La Suisse Romande,
orquesta mucho más que solvente y bien conocida por el público de Santander
pues, además de haber estado profesionalmente ligada a Ataúlfo Argenta nos ha visitado
ya en anteriores ocasiones, ha sido la encargada de clausurar el 68 Festival
Internacional en la noche sabática del último día de agosto. Con sede en
Ginebra y larga tradición, que se remonta a los comienzos del siglo XX, la
Suisse Romande se encuentra en la actualidad, desde hace poco más de dos años,
dirigida por el británico Jonathan Nott, especialista en Mahler y Ligeti.
El programa propuesto
volvía a recalar, una vez más, en Beethoven –tal vez excesivas han sido las
reincidencias en la obra del genio de Bonn en este festival, y eso que no se
sucede hasta el año próximo la efeméride de su 250 aniversario–, en particular
con su Séptima Sinfonía, que como obra apenas necesita comentarios. Si ya en su
estreno fue un gran éxito, puede decirse en tal sentido que no han pasado los
siglos por ella; su Allegretto, con su celebérrimo ostinato, resulta
magnético y conmovedor. La versión de Nott, en cambio, no será de las que
queden en el recuerdo. El director británico estuvo medianamente inspirado en
los dos primeros movimientos, pero a partir del tercero empezó a adquirir una
innecesaria velocidad, que culminó en un Allegro con brio que más que brioso
pareció desenfrenado. La elegancia estuvo ausente en beneficio de una
gestualidad impetuosa y falta de comedimiento, hasta el punto de que se oían
provenir desde la tarima jadeos y sonidos no precisamente escritos en la
partitura. Los tempi apresurados arrastraron al agotamiento a los músicos,
que en los últimos minutos estaban sobrepasados por la batuta insaciable de
Nott. Solo los indiscutibles buenos mimbres de los instrumentistas les
permitieron sobrevivir a la experiencia sin arruinar por completo la sinfonía.
El talante conservador
de la noche se prolongó en su segunda parte con un popurrí de obras wagnerianas
(Preludio del Acto I de Lohengrin, Obertura de Los maestros cantores y su
Suite del Acto III, y al fin Obertura de El Holandés errante). La verdad es
que estos pastiches aportan poco a las programaciones, pero no logramos
desembarazarnos de ellos; hay cierta obstinación en ignorar la felicidad que
ofrece la interpretación de obras completas y la exploración del repertorio de
los grandes y menos frecuentados compositores contemporáneos. En todo caso, hay
que decir que con Wagner la orquesta, desplegada al completo, halló mejor tono.
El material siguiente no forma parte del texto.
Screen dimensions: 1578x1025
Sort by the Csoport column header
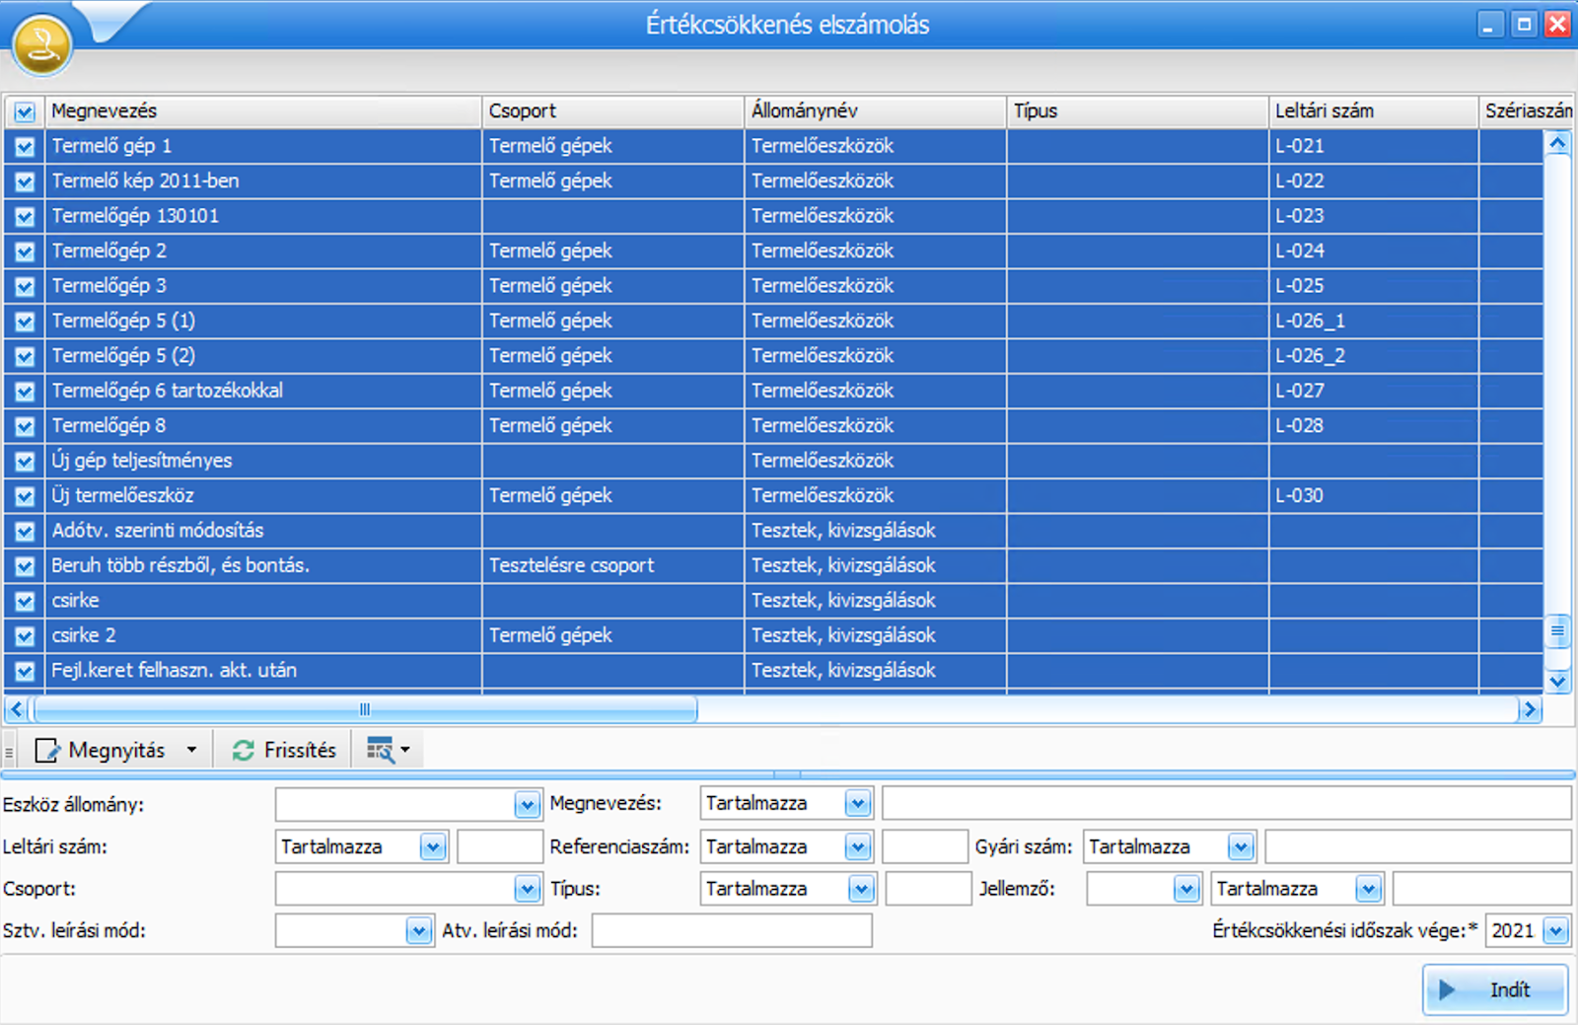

Por lo demás, es imposible sustraerse a la acariciadora belleza de las páginas
del genio alemán, de modo que al fin pudimos disfrutar de las espléndidas
secciones de la sólida Orquesta Suisse Romande y de un fraseo más sutil y
atinado por parte del director.
Curiosamente fue este
el que, ante los insistentes aplausos del auditorio, propuso con acierto cerrar
la noche con un delicioso bocado de uno de nuestros más brillantes compositores
europeos: el Molto vivace-Presto del Concert Romanesc de György Ligeti, cuya
pureza de raigambre bartokiana supo muy bien transmitirnos la agrupación suiza.